• «
  • 1
  • 2
  • 3
  • 4
  • 5

Михаил Юрьевич Лермонтов

<Штосс>

1

У графа В… был музыкальный вечер. Первые артисты столицы платили своим искусством за честь аристократического приема; в числе гостей мелька<ло> несколько литераторов и ученых; две или три модные красавицы; несколько барышень и старушек и один гвардейский офицер. Около десятка доморощенных львов красовалось в дверях второй гостиной и у камина; всё шло своим чередом; было ни скучно, ни весело.

В ту самую минуту как новоприезжая певица подходила к роялю и развертывала ноты… одна молодая женщина зевнула, встала и вышла в соседнюю комнату, на это время опустевшую. На ней было черное платье, кажется по случаю придворного траура.

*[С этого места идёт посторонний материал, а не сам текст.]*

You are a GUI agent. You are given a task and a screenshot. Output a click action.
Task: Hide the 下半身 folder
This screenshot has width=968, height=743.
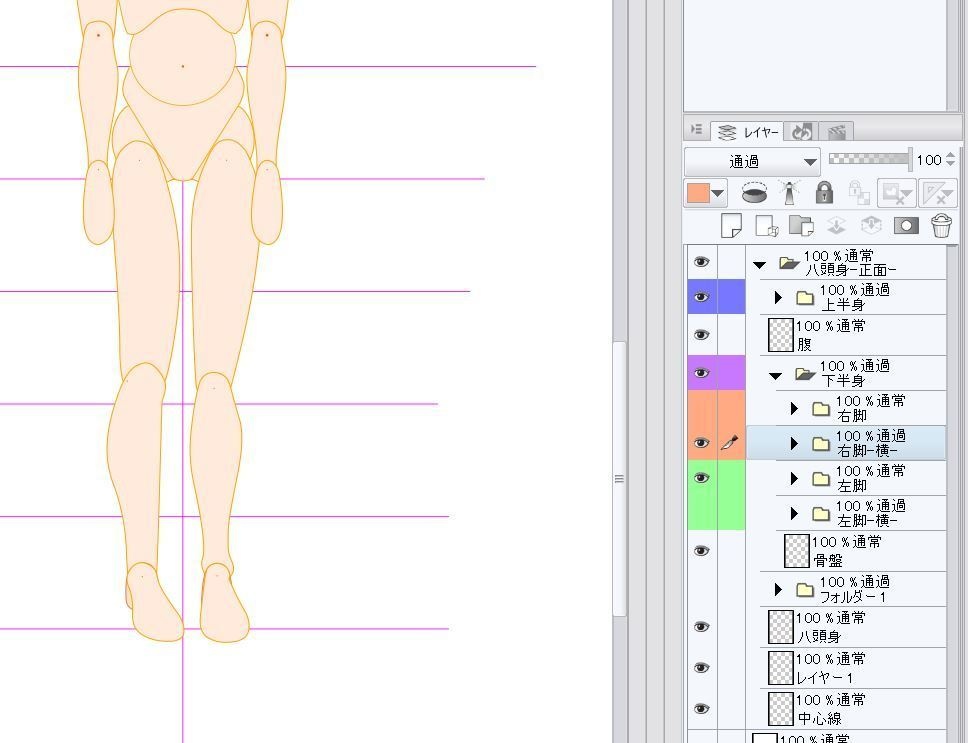point(703,373)
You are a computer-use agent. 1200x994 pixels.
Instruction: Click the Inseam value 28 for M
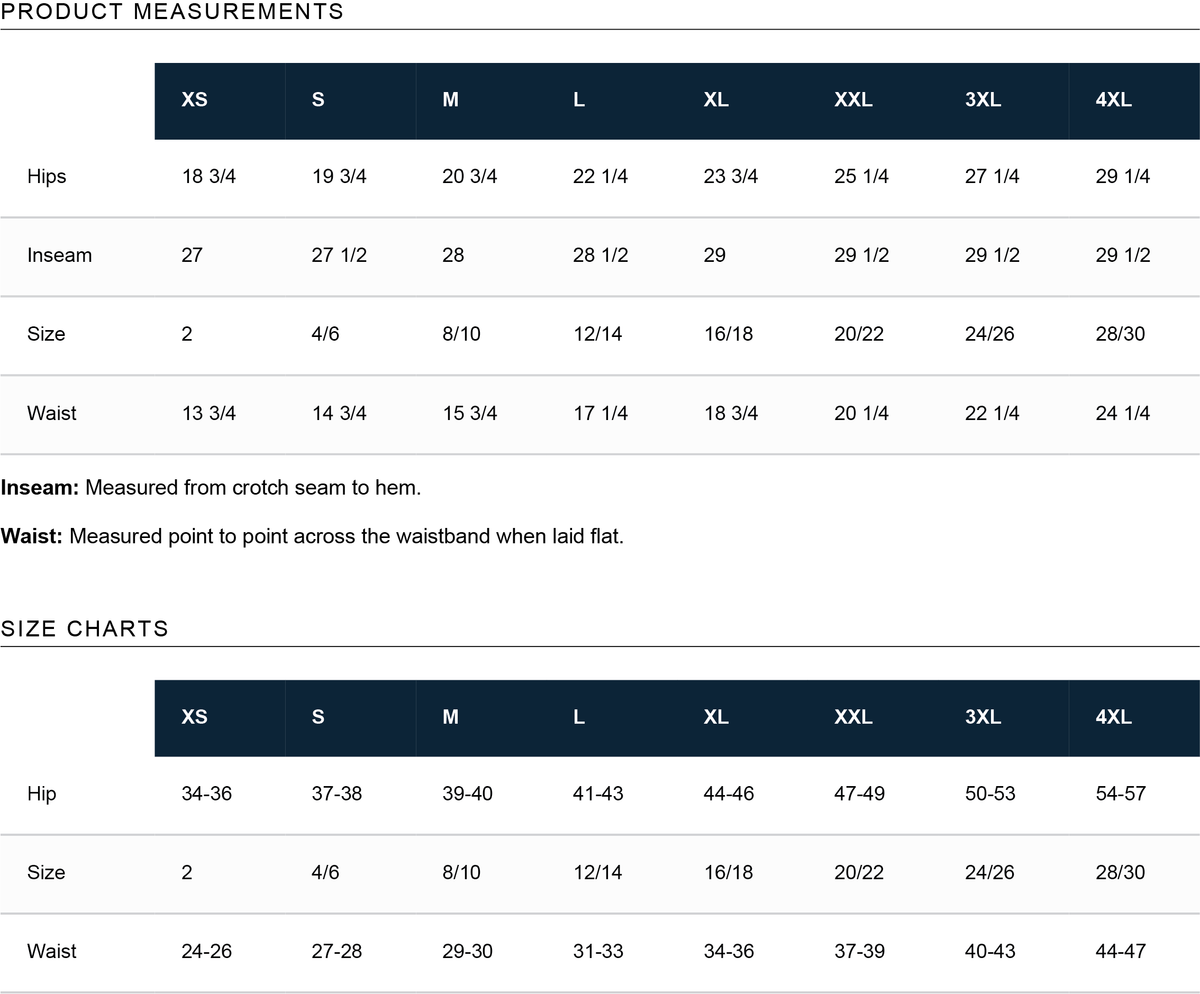pyautogui.click(x=453, y=255)
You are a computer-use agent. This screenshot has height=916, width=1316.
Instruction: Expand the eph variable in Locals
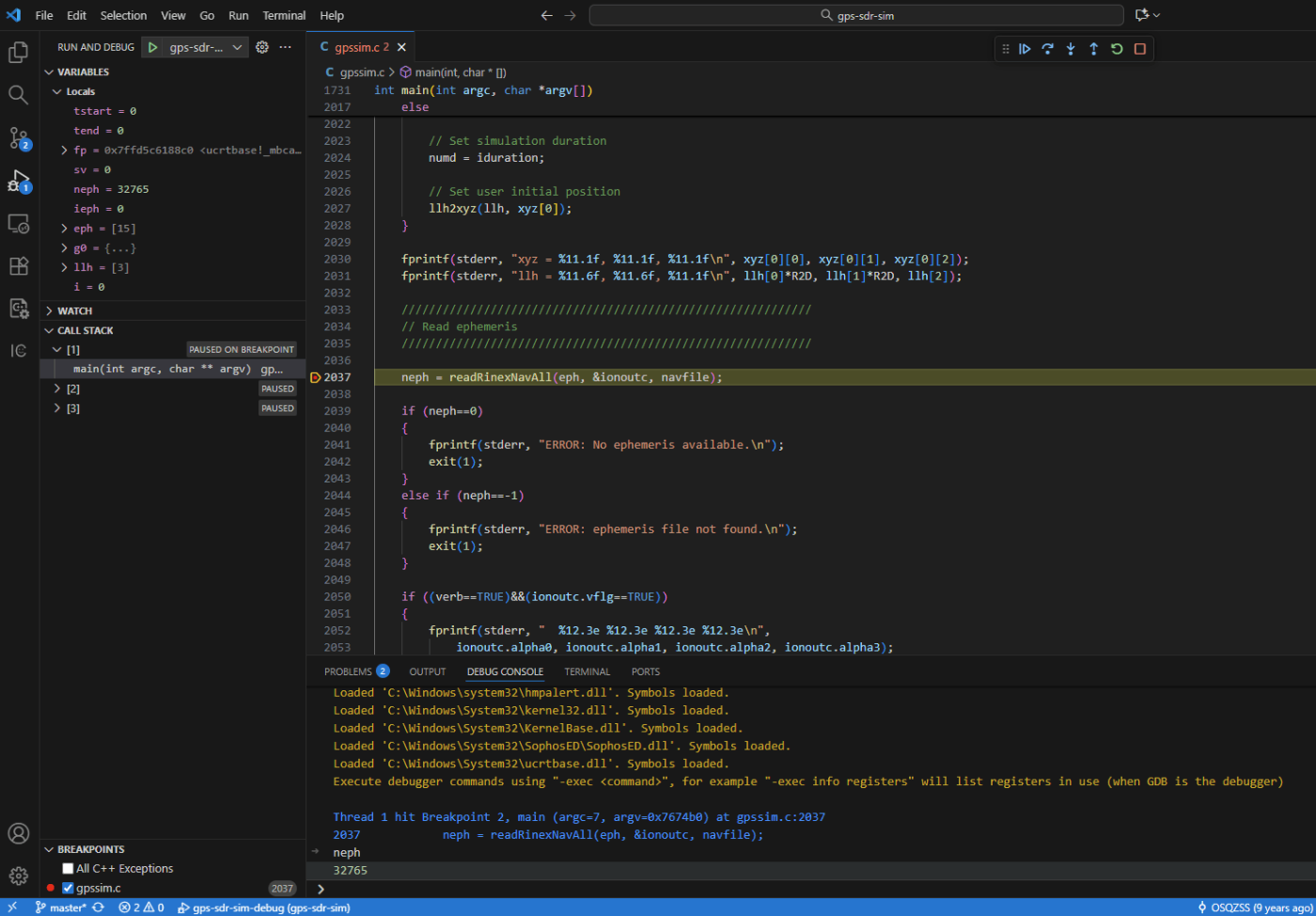tap(64, 229)
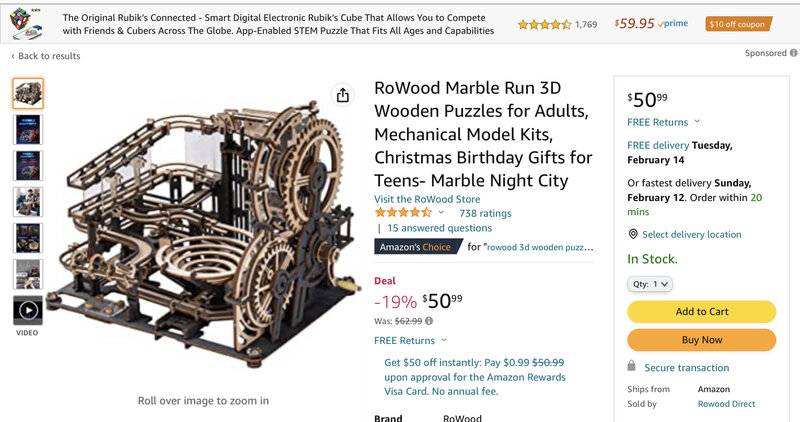The image size is (800, 422).
Task: Expand the rating breakdown chevron
Action: click(442, 213)
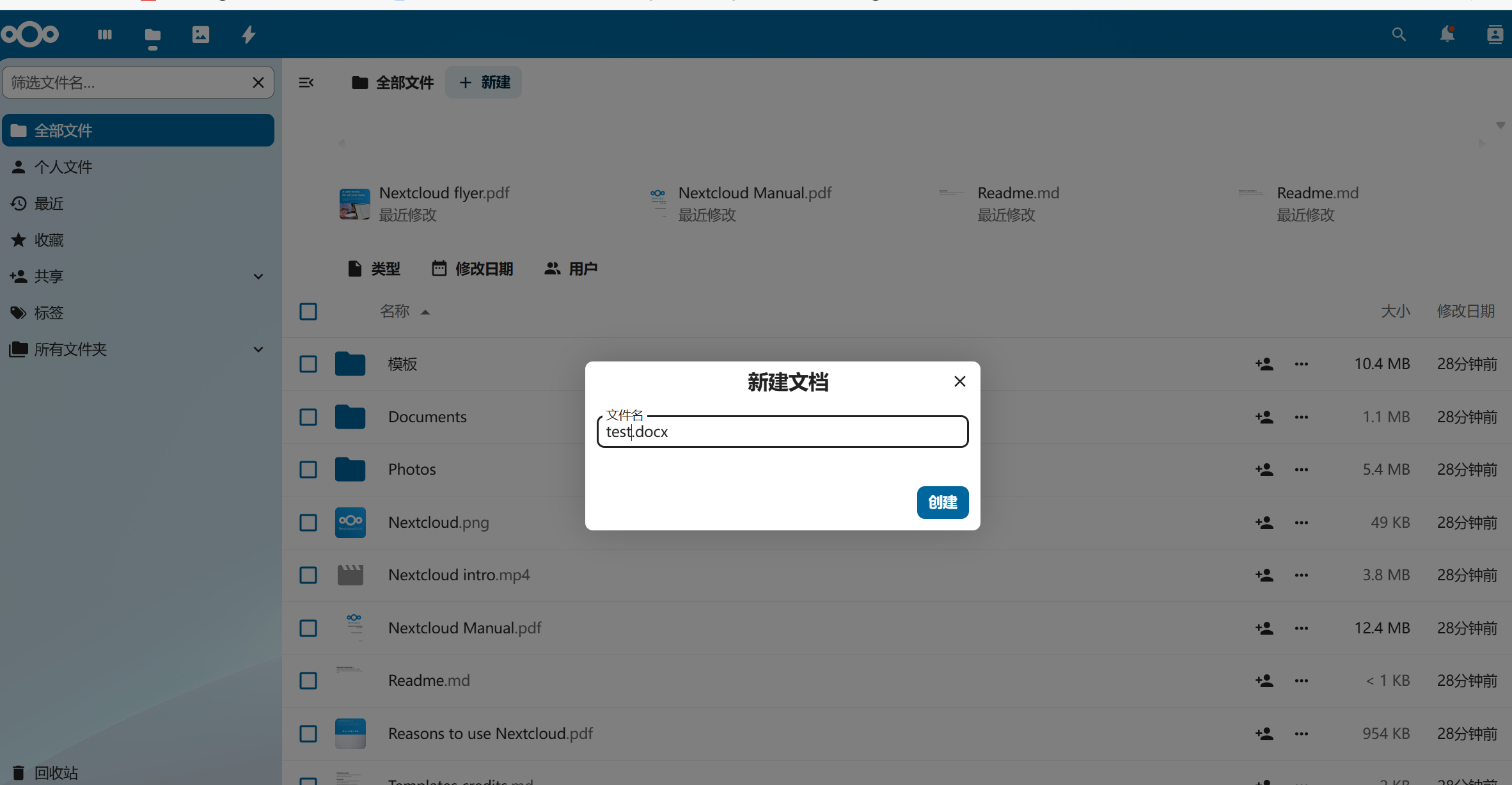This screenshot has width=1512, height=785.
Task: Open the Photos app icon
Action: [x=200, y=35]
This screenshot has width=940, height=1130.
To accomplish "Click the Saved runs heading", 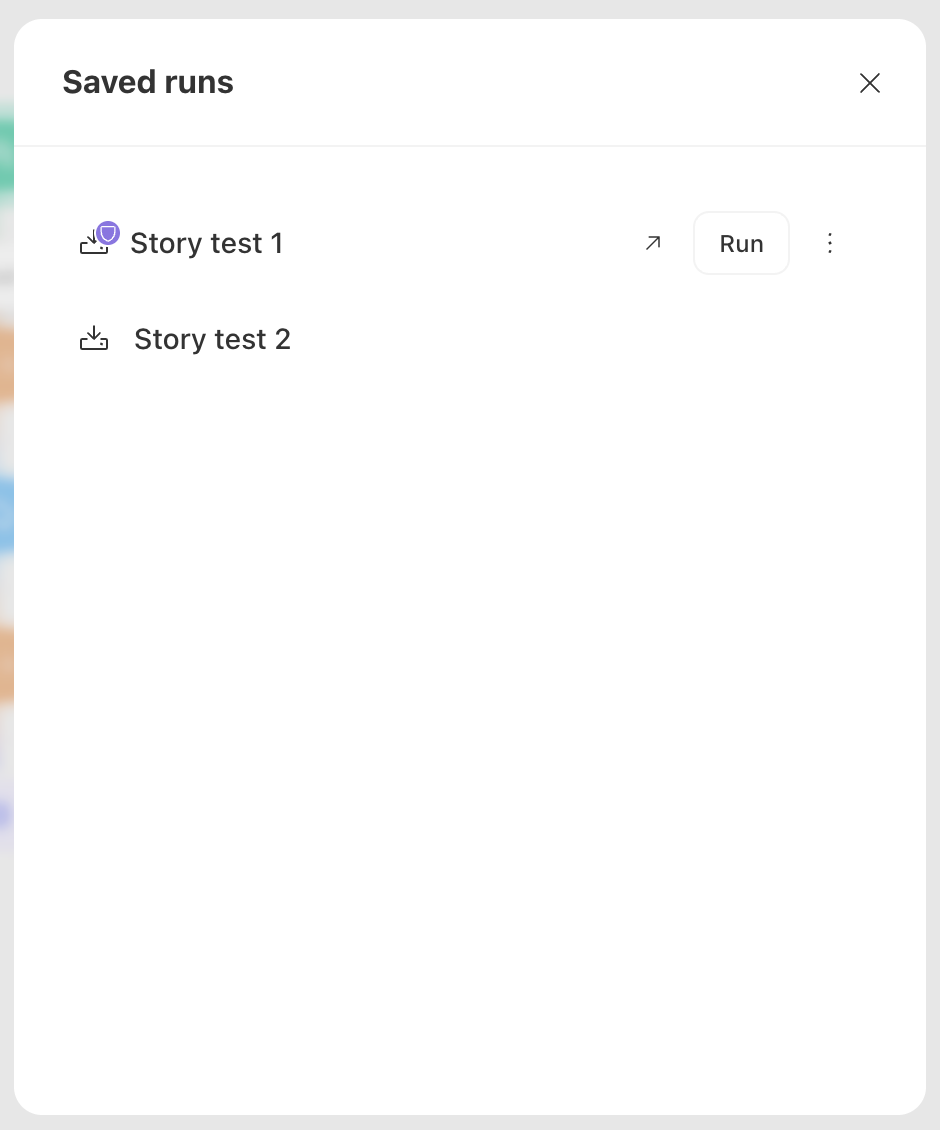I will click(x=148, y=82).
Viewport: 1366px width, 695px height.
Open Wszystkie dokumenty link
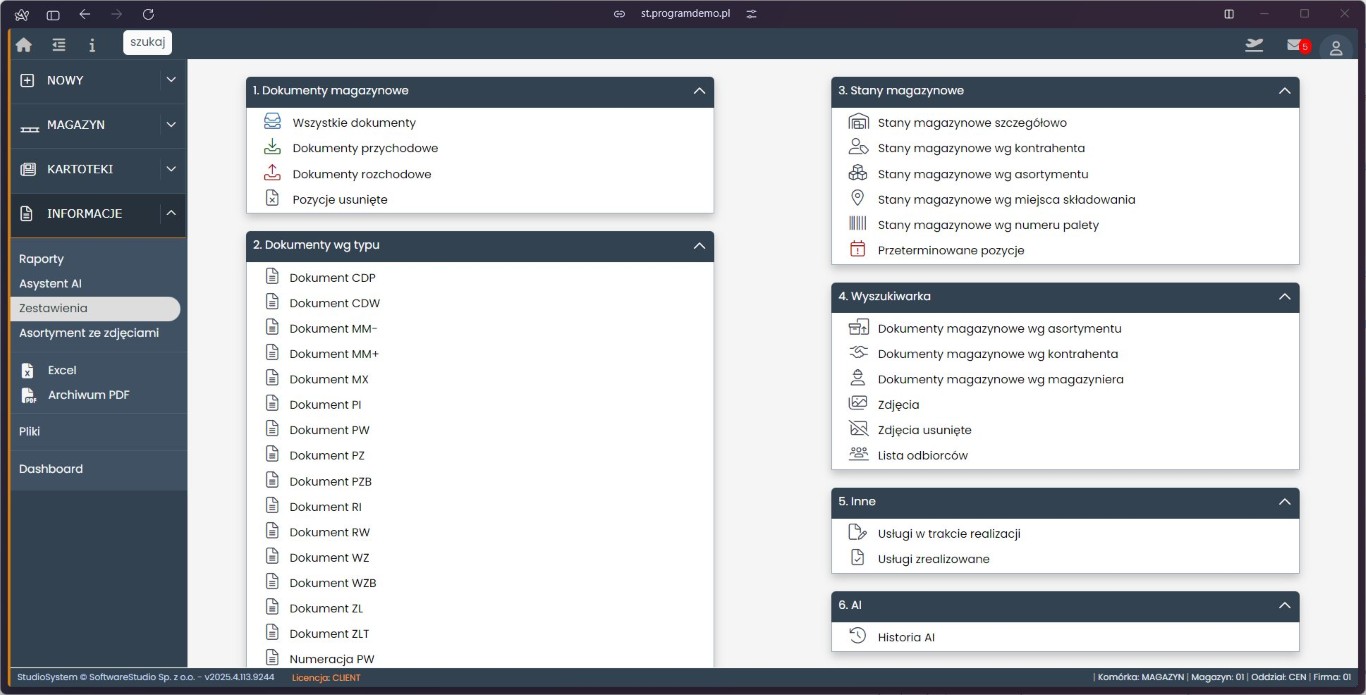tap(353, 123)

На плече, пришпиленный к голубому банту, сверкал бриллиантовый вензель; она была среднего роста, стройна, медленна и ленива в своих движениях; черные, длинные, чудесные волосы оттеняли ее еще молодое правильное, но бледное лицо, и на этом лице сияла печать мысли.

– Здравствуйте, мсье Лугин, – сказала Минская кому-то; я устала… скажите что-нибудь! – и она опустилась в широкое пате возле камина: тот, к кому она обращалась, сел против нее и ничего не отвечал. В комнате их было только двое, и холодное молчание Лугина показывало ясно, что он не принадлежал к числу ее обожателей.

– Скучно, – сказала Минская и снова зевнула: – вы видите, я с вами не церемонюсь! – прибавила она.

– И у меня сплин! – … отвечал Лугин.

– Вам опять хочется в Италию? – сказала она после некоторого молчания. – Не правда ли?

Лугин в свою очередь не слыхал вопроса; он продолжал, положив ногу на ногу и уставя глаза безотчетливо на беломраморные плечи своей собеседницы: – Вообразите, какое со мной несчастье: что может быть хуже для человека, который, как я, посвятил себя живописи! – вот уже две недели, как все люди мне кажутся желтыми, – и одни только люди! добро бы все предметы; тогда была бы гармония в общем колорите; я бы думал, что гуляю в галерее испанской школы. Так нет! всё остальное как и прежде; одни лица изменились; мне иногда кажется, что у людей вместо голов лимоны.

Минская улыбнулась.

– Призовите доктора, – сказала она.

– Докторá не помогут – это сплин!

– Влюбитесь! – (Во взгляде, который сопровождал это слово, выражалось что-то похожее на следующее: «мне бы хотелось его немножко помучить!»)

– В кого?

– Хоть в меня!

– Нет! вам даже кокетничать со мною было бы скучно – и потом, скажу вам откровенно, ни одна женщина не может меня любить.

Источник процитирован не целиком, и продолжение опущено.